┌─ Task input

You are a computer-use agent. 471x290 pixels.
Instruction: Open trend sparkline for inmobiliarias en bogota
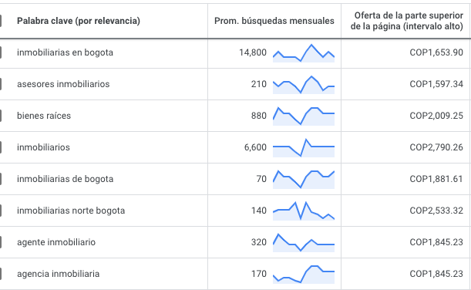[304, 53]
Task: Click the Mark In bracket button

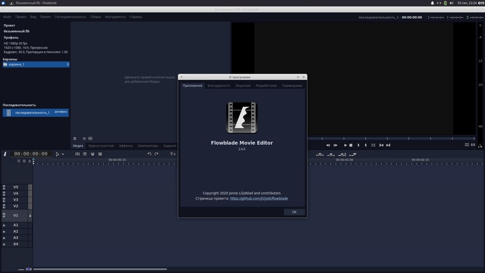Action: point(359,145)
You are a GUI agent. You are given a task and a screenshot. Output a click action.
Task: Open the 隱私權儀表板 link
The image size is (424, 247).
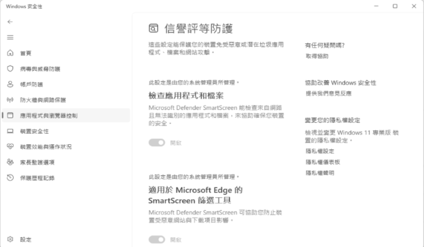[323, 162]
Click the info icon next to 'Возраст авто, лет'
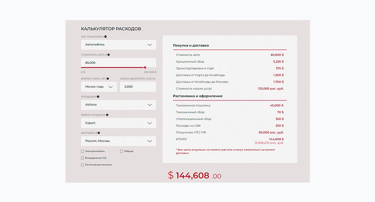This screenshot has width=375, height=202. (x=108, y=79)

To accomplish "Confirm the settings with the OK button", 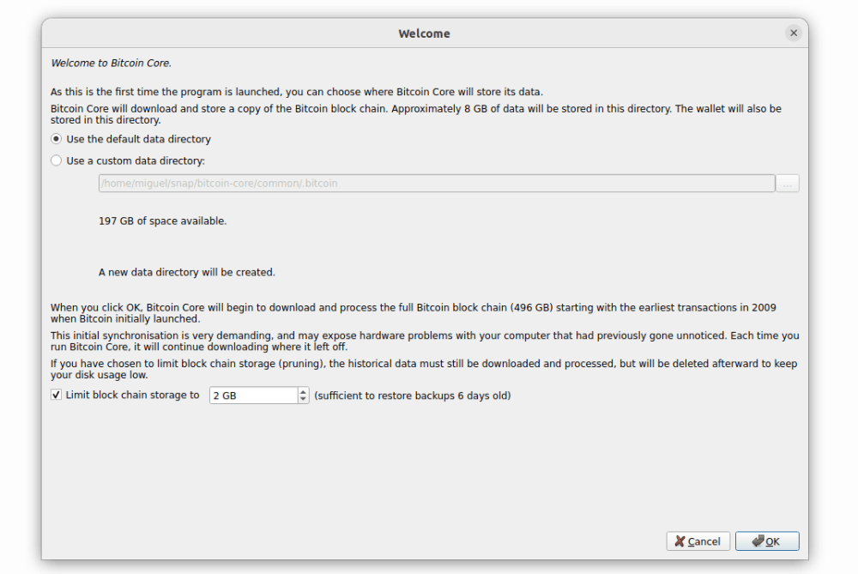I will 767,541.
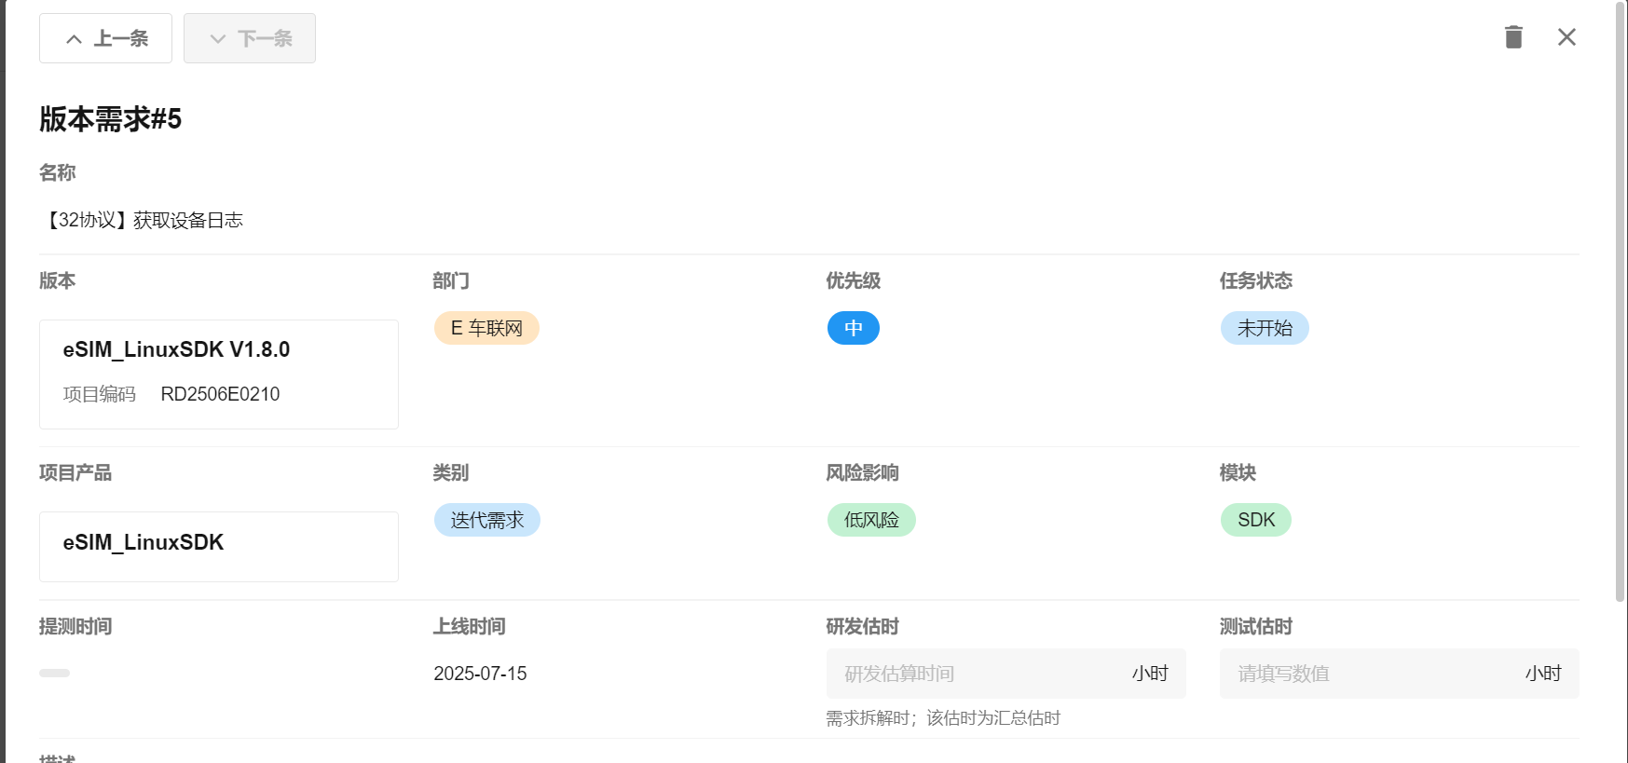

└─

Problem to solve >>
Looking at the entries above, determine how many lines contain the word "agent" and state only that number.

Expected answer >>
2